The power grid is an important building block for the energy transition. The transmission grid transports electricity over long distances, for example, from wind power plants in the North Sea southern destinations. The distribution grid integrates decentralized power plants such as photovoltaics. However, the production of electricity from renewable energies depends on their location and the weather. This poses increasing challenges for the power grid. Short- and long-term storage facilities and the grid must be expanded to compensate for the volatility in renewable electricity supply.
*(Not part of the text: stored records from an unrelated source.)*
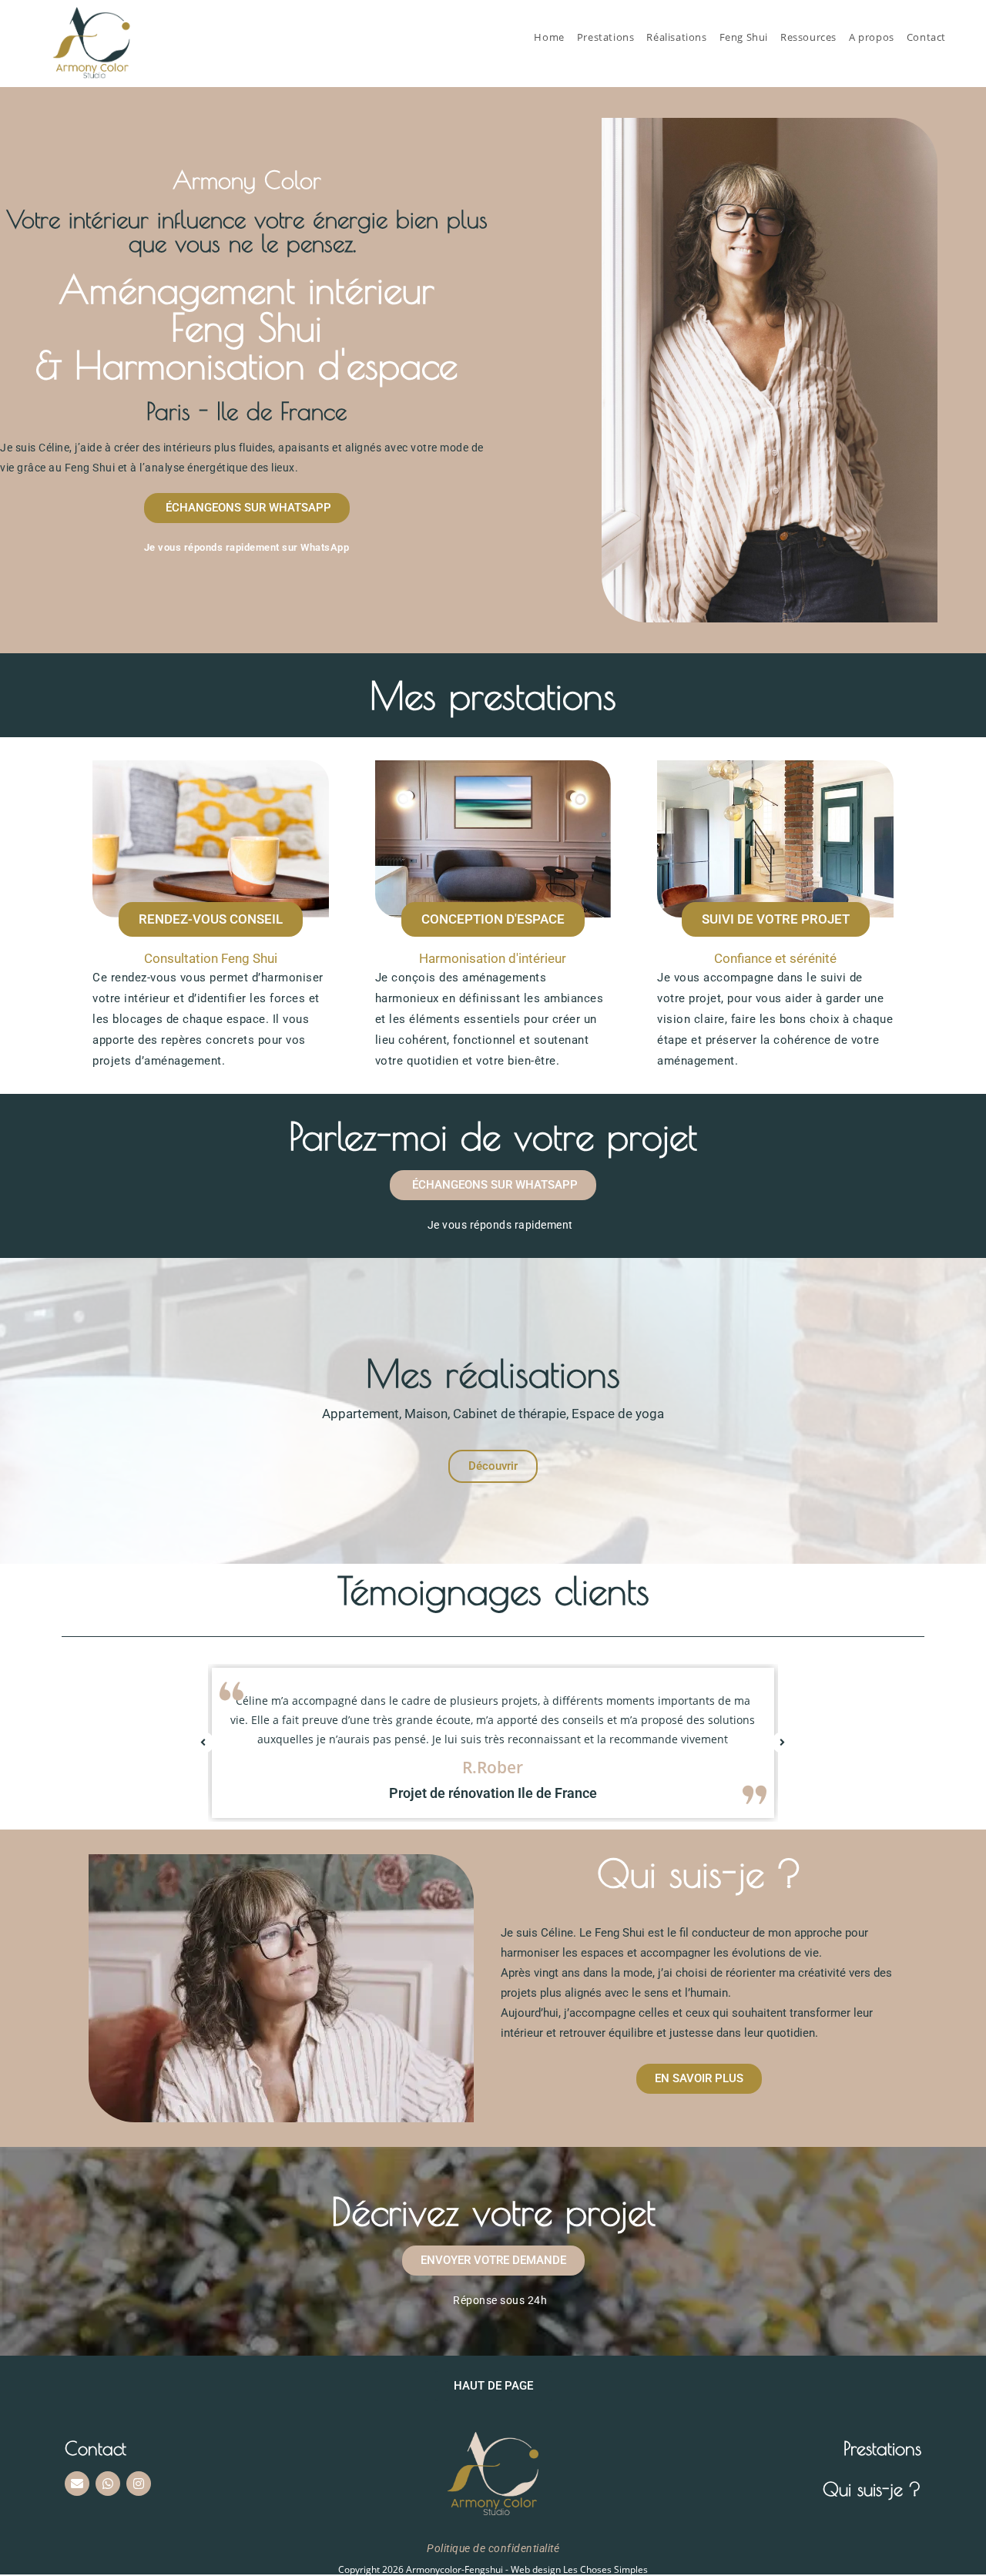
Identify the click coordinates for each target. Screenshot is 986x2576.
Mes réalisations (493, 1373)
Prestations (882, 2448)
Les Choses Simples (605, 2569)
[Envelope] (77, 2483)
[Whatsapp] (108, 2483)
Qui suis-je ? (872, 2489)
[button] (203, 1742)
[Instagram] (138, 2483)
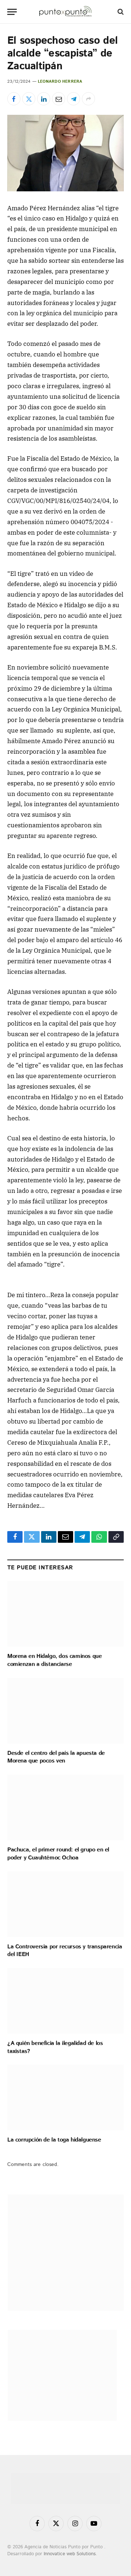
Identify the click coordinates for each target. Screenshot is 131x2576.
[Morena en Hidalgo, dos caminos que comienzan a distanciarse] (65, 1614)
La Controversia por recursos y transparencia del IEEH (64, 1951)
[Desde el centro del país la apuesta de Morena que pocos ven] (65, 1711)
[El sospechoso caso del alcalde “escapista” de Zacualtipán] (65, 153)
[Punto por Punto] (65, 11)
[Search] (120, 12)
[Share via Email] (58, 98)
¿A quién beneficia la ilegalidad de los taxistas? (55, 2047)
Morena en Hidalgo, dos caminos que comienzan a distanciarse (54, 1660)
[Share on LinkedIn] (43, 98)
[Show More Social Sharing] (88, 98)
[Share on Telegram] (73, 98)
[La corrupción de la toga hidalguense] (65, 2097)
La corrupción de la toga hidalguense (54, 2140)
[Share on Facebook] (13, 98)
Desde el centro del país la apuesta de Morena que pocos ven (56, 1757)
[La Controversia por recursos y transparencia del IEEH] (65, 1904)
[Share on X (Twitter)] (28, 98)
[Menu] (12, 12)
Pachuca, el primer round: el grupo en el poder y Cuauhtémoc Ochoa (58, 1854)
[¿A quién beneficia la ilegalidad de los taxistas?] (65, 2001)
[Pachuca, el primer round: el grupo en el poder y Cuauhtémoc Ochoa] (65, 1807)
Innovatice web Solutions (70, 2553)
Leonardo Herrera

However, there have been several obstacles to grid expansion up to now, such as protests against new electricity poles and lines near residential areas and lengthy approval procedures. The operation of storage facilities and plants that can flexibly consume electricity is also often not yet economical.
Another obstacle to an efficient energy transition is often the current regulation of the grids. As natural monopolies, their operators are controlled by the Federal Network Agency (Bundesnetzagentur). However, there is much debate about the specifics of the regulation. These have consequences for sector coupling, for example: if electricity is too expensive due to grid fees, it cannot be used economically in other sectors.
In several research projects, the EWI analyzes the regulation of the electricity grid. These investigate, for example, the regulation of distribution and transmission system operators, but also the system of grid fees and the design of the electricity market. The EWI is working out theoretically, a possible specific structure, and quantitatively, the effects of regulatory changes.
The EWI uses its findings to support policymakers and industry on economic and strategic issues, such as the economics of concession allocation.
Decentralized coordination mechanisms are an essential component of the future energy system. These could be, for example, local (flexibility) markets to manage congestion in the grid or node-specific, time-variable electricity prices. However, there are still many questions as to the details of these decentralized coordination mechanisms. The EWI is researching the effects of various options on the behavior of market participants.
Which load flows are occurring in the German transmission grid? And what (node- or zone-specific) prices, generation, trading volumes, and efficient investments in power plants result from this? The EWI can calculate this with its SPIDER model. Grid restrictions can be taken into account in dispatch and investment modeling. Additionally, the EWI can determine the impact on future redispatch requirements. The model is based on a high-resolution DC load flow calculation of the German transmission grid and node-specific data on electricity demand, generation capacities, and RE availabilities.